[TEXTE FOURNI]
========================================

En novembre 1891, un étudiant, blanquiste et très révolutionnaire, Jules-Louis Breton, qui plus tard entra au Parlement, fit distribuer un manifeste pour appeler la jeunesse des écoles à fonder un groupe socialiste. On se réunit d’abord chez Breton, puis dans une bibliothèque fouriériste de la rue Mouffetard. Grâce à l’énergie du roumain, Georges Diamandy, le groupe se déclara internationaliste, ce qui écarta de lui un tas de jeunes radicaillons, vaguement socialisants et trop férus de politicaillerie. Grâce à la ténacité de Breton on ajouta au titre l’étiquette révolutionnaire. Et ainsi fut créé, en décembre 1891, le premier groupe socialiste d’étudiants, celui des étudiants socialistes révolutionnaires internationalistes de Paris (ESRI).

========================================

[CONSIGNES]
1. Indiquez si chacune des affirmations suivantes concorde avec le texte fourni, en répondant par oui ou par non et en citant textuellement les mots qui tranchent : (a) le groupe se réunit d'abord dans une bibliothèque de la rue Mouffetard ; (b) le groupe fut créé en décembre 1891 ; (c) l'étiquette révolutionnaire fut ajoutée au titre grâce à Georges Diamandy.
2. Expliquez en une à trois phrases pourquoi, d'après le texte fourni, un tas de jeunes radicaillons se trouvèrent écartés du groupe.

[DONNÉES ENREGISTRÉES]
========================================

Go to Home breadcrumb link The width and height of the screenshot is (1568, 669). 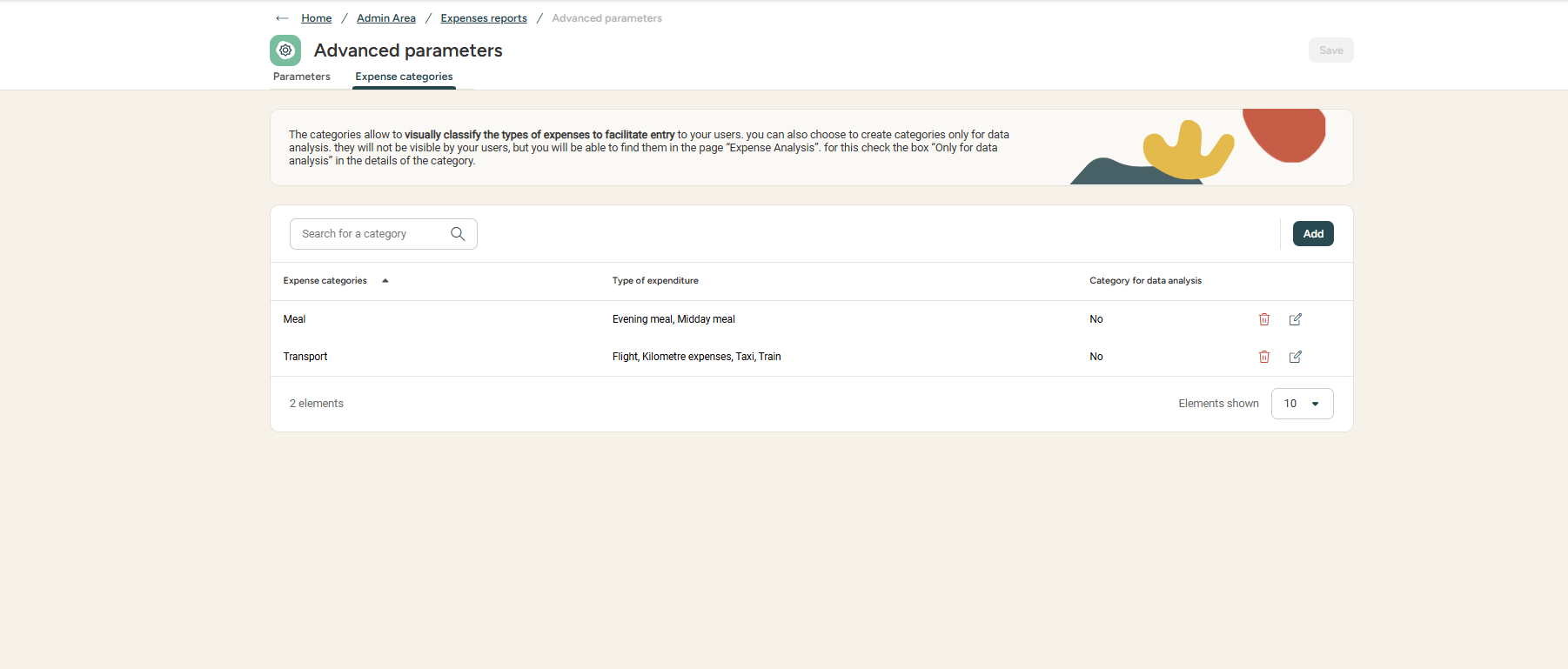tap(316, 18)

========================================

[RÉSULTATS ATTENDUS]
1.
(a) Non : « On se réunit d’abord chez Breton, puis dans une bibliothèque fouriériste de la rue Mouffetard. »
(b) Oui : « Et ainsi fut créé, en décembre 1891, le premier groupe socialiste d’étudiants ».
(c) Non : « Grâce à la ténacité de Breton on ajouta au titre l’étiquette révolutionnaire. »

2. Grâce à l'énergie de Georges Diamandy, le groupe se déclara internationaliste. C'est ce choix qui écarta de lui ces jeunes radicaillons, vaguement socialisants et trop férus de politicaillerie.